Postoperative Stimmband- und Nebenschilddrüsenkontrollen
Die Prüfung der Stimmbandfunktion (Laryngoskopie) erfolgt vor der Entlassung des Patienten entweder
durch den Anästhesisten während der Ausleitung der Narkose oder durch einen HNO-Arzt. Sollte es zu
einer Fehlfunktion der Stimmbandnerven kommen (sehr selten) könnten entsprechende Maßnahmen sofort
eingeleitet werden (z. B. logopädische Übungen).
Gleichzeitig werden postoperativ Blutuntersuchungen durchgeführt, um die Funktion der
Nebenschilddrüsenkörperchen zu kontrollieren. Eine symptomatische Nebenschilddrüsenunterfunktion
erfordert eine Kalziumsubstitution und, wenn nicht ausreichend, die Einnahme von Vitamin D.
Eine postoperative Kontrolle der Restschilddrüse erfolgt durch eine Sonografie nach etwa 6-12 Wochen.
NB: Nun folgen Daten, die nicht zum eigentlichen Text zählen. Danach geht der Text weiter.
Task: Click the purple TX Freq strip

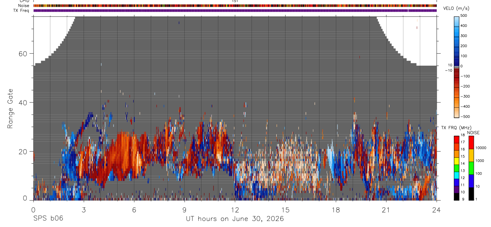Action: [x=235, y=10]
In
der Regel ist nach Schilddrüsenoperationen eine nachoperative Behandlung durch Schilddrüsenhormone
erforderlich, um ein Wiederanwachsen der operierten Schilddrüse zu verhindern. Dieses ist auch sinnvoll,
wenn bei der Operation genügend gesundes Gewebe zurückbleibt. Die Behandlung mit
Schilddrüsenhormonen senkt eindeutig die Wahrscheinlichkeit für ein Rezidiv. Die Dosierung der
Schilddrüsentabletten ist niedriger als der Körperbedarf des Patienten. Dadurch muß das vorhandene
Schilddrüsengewebe nur noch den Rest des täglichen Bedarfes produzieren. Bei richtiger Dosierung sind
daher Nebenwirkungen nicht zu befürchten.